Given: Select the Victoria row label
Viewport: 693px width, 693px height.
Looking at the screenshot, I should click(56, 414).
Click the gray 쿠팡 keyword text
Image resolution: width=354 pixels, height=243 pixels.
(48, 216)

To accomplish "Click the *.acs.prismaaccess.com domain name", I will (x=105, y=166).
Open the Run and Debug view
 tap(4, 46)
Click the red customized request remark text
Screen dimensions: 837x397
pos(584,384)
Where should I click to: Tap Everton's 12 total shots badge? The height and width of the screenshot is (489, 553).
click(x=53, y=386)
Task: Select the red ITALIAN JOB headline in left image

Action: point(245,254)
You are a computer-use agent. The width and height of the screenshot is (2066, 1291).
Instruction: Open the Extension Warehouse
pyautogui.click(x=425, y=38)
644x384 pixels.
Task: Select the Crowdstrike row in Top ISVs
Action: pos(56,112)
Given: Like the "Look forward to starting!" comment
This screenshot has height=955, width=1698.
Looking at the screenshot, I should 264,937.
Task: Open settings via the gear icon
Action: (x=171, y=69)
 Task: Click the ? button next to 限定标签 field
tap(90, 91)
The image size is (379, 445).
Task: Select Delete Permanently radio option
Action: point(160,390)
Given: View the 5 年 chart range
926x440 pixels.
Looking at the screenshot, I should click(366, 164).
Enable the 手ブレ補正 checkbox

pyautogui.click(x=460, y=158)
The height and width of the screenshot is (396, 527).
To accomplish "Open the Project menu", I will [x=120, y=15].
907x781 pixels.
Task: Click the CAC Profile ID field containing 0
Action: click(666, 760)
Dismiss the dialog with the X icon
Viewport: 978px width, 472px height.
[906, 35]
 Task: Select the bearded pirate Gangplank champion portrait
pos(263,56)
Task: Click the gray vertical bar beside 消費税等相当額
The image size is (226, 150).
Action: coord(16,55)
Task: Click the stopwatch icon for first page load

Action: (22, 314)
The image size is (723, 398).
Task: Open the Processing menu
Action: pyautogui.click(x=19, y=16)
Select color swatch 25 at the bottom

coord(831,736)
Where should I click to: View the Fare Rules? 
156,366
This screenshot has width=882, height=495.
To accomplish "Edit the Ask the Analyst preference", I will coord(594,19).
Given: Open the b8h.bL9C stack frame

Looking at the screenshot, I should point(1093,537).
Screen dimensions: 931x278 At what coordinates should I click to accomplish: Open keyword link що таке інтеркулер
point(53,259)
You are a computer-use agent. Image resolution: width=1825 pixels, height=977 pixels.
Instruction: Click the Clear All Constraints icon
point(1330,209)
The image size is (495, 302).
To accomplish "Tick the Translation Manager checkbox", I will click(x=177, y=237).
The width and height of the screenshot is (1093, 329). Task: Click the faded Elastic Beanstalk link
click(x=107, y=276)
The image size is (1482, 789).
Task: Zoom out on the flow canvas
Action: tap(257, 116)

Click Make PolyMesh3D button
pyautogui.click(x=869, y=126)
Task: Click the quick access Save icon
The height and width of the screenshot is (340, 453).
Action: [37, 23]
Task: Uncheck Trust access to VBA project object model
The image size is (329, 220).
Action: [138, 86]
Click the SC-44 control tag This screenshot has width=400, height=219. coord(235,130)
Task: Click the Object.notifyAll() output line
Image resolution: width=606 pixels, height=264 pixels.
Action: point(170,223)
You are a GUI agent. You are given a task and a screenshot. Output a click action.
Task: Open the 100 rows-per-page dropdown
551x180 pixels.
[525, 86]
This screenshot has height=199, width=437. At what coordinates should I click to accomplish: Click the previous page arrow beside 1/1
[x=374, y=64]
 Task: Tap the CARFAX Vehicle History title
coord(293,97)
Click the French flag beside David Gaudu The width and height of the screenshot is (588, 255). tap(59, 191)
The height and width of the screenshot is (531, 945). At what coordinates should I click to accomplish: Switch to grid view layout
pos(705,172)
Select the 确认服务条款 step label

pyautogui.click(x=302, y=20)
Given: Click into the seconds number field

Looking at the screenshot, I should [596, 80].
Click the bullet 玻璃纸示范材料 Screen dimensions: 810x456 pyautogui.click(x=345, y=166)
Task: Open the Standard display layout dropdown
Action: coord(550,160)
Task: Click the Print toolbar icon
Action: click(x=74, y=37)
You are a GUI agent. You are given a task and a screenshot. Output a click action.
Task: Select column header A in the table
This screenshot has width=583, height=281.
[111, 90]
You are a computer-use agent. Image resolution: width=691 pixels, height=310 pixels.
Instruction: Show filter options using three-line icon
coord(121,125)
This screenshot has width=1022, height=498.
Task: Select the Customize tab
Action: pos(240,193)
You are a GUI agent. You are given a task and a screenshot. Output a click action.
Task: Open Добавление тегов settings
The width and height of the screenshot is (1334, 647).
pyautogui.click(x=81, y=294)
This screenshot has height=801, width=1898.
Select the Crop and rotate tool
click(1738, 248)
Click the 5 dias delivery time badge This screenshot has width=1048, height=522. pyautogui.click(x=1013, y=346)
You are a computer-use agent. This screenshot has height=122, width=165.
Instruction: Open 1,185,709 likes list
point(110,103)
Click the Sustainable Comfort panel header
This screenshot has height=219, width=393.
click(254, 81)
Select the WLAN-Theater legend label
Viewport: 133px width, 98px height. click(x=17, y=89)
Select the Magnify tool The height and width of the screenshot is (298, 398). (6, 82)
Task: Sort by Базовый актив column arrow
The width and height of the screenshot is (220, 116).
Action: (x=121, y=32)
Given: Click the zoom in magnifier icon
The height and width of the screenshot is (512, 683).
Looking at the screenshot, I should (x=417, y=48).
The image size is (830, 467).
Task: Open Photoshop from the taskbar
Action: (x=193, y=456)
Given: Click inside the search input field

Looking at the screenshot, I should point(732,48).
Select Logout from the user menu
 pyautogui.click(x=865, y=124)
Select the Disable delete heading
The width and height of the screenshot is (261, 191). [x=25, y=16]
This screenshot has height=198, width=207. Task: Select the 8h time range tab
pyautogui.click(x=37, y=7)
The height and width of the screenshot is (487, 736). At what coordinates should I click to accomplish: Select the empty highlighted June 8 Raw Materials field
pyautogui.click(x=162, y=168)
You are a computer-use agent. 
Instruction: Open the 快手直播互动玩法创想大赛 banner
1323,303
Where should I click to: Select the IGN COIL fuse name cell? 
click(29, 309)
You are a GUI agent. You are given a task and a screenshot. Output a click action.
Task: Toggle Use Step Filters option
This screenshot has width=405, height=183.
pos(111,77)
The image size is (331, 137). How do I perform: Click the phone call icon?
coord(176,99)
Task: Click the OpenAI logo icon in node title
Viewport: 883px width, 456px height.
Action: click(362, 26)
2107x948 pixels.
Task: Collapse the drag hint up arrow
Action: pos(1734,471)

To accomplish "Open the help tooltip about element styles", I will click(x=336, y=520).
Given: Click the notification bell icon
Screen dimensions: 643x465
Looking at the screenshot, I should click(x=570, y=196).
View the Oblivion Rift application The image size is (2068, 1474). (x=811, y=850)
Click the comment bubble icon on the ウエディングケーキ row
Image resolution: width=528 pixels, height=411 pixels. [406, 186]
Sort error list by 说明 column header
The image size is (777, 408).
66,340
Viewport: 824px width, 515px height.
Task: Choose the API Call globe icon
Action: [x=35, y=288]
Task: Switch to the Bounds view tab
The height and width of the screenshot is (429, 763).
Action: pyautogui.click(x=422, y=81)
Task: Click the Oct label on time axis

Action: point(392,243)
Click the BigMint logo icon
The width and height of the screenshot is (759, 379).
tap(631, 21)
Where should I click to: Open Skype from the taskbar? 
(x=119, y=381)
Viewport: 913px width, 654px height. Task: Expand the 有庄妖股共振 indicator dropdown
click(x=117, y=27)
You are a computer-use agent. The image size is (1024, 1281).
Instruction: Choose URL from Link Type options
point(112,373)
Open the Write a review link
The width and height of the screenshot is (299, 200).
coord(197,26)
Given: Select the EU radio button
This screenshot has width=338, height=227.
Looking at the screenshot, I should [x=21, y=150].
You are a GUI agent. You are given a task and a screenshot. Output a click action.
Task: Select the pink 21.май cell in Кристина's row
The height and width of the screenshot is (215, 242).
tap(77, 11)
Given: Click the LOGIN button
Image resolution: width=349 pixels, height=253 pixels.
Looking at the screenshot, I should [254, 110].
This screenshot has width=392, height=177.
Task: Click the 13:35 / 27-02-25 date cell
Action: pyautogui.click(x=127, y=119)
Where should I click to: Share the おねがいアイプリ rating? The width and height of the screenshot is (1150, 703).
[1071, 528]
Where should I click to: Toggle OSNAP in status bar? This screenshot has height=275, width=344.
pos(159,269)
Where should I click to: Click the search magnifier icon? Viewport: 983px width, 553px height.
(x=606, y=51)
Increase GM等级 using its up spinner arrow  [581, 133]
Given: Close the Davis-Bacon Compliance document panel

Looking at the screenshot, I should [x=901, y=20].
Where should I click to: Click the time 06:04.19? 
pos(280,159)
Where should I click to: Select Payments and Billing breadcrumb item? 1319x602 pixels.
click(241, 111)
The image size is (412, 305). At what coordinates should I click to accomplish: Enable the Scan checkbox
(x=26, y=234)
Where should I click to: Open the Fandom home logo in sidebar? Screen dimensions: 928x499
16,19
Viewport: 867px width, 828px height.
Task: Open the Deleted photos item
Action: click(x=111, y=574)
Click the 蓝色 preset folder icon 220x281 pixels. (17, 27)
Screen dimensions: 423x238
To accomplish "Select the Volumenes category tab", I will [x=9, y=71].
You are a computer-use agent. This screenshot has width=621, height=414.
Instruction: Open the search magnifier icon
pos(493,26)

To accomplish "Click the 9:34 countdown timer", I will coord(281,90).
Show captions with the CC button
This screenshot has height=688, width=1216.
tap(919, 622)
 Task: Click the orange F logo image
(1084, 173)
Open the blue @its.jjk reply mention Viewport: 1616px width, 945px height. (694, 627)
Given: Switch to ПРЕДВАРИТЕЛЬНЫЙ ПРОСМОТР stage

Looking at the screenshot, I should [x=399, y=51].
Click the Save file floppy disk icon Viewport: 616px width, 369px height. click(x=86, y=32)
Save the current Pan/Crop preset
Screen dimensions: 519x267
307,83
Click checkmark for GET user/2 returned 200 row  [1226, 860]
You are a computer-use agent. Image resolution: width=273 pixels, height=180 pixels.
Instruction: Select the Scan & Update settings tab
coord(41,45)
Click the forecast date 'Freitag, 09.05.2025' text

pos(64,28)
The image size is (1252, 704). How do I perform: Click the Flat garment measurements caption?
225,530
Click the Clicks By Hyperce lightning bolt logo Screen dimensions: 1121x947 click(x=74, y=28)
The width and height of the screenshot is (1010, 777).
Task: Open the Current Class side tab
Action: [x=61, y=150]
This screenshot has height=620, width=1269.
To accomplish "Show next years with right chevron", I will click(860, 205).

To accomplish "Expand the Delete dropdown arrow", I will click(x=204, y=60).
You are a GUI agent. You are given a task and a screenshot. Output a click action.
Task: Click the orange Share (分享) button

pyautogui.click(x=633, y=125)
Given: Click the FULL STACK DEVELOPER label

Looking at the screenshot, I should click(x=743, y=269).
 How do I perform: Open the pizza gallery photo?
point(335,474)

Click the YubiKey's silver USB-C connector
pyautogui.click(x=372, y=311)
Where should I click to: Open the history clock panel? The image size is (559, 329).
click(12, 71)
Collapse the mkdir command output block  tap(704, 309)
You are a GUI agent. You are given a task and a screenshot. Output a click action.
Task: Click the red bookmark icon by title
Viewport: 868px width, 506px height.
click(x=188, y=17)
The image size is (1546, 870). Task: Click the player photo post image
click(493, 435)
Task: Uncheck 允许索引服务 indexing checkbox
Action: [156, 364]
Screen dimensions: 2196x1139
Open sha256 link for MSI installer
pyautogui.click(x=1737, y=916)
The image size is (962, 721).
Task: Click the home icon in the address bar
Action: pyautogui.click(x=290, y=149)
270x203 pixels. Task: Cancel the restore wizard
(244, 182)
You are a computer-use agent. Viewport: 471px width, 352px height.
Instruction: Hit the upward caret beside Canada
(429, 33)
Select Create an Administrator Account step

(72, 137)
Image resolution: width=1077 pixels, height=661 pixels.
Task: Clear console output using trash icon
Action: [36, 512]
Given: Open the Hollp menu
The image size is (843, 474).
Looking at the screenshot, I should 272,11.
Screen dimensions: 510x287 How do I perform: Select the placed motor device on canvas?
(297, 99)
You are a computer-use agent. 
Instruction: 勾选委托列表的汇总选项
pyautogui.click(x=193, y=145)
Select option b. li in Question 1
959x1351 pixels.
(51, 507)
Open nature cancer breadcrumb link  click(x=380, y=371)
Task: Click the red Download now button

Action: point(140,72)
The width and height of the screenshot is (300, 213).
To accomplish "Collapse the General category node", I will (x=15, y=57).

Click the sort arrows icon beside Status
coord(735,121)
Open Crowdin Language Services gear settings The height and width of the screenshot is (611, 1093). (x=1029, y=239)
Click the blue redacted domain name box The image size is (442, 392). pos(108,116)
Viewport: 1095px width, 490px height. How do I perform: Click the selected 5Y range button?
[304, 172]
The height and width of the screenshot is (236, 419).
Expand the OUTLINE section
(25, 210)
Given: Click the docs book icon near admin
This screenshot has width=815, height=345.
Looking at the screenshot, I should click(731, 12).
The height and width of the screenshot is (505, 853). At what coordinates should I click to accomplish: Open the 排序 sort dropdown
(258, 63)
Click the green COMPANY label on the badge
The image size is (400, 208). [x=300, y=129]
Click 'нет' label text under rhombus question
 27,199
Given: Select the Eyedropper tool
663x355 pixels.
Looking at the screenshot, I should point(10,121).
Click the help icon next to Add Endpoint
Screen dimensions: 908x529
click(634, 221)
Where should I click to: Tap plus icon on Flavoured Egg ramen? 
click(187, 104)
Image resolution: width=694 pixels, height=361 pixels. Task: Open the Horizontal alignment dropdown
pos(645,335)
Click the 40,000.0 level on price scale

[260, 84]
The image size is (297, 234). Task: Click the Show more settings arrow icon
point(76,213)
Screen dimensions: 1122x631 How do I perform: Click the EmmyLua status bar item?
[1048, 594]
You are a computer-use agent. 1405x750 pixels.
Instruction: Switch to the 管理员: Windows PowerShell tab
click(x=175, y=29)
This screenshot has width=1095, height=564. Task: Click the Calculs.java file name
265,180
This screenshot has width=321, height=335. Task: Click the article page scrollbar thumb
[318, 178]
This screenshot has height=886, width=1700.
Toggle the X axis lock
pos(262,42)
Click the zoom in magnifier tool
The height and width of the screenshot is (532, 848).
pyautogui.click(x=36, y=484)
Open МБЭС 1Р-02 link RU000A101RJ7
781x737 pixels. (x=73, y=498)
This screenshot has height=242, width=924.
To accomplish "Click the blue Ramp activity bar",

REQUEST> Copy out verbatim the entries from the line containing "Task: Switch to the Bounds view tab" through the line containing "pos(159,269)", including both of those lines.

THE COMPLETED TASK>
Task: Switch to the Bounds view tab
The height and width of the screenshot is (429, 763).
Action: pyautogui.click(x=422, y=81)
Task: Click the Oct label on time axis

Action: point(392,243)
Click the BigMint logo icon
The width and height of the screenshot is (759, 379).
tap(631, 21)
Where should I click to: Open Skype from the taskbar? 
(x=119, y=381)
Viewport: 913px width, 654px height. Task: Expand the 有庄妖股共振 indicator dropdown
click(x=117, y=27)
You are a computer-use agent. The image size is (1024, 1281).
Instruction: Choose URL from Link Type options
point(112,373)
Open the Write a review link
The width and height of the screenshot is (299, 200).
coord(197,26)
Given: Select the EU radio button
This screenshot has width=338, height=227.
Looking at the screenshot, I should [x=21, y=150].
You are a GUI agent. You are given a task and a screenshot. Output a click action.
Task: Select the pink 21.май cell in Кристина's row
The height and width of the screenshot is (215, 242).
tap(77, 11)
Given: Click the LOGIN button
Image resolution: width=349 pixels, height=253 pixels.
Looking at the screenshot, I should [254, 110].
This screenshot has width=392, height=177.
Task: Click the 13:35 / 27-02-25 date cell
Action: pyautogui.click(x=127, y=119)
Where should I click to: Share the おねがいアイプリ rating? The width and height of the screenshot is (1150, 703).
[1071, 528]
Where should I click to: Toggle OSNAP in status bar? This screenshot has height=275, width=344.
pos(159,269)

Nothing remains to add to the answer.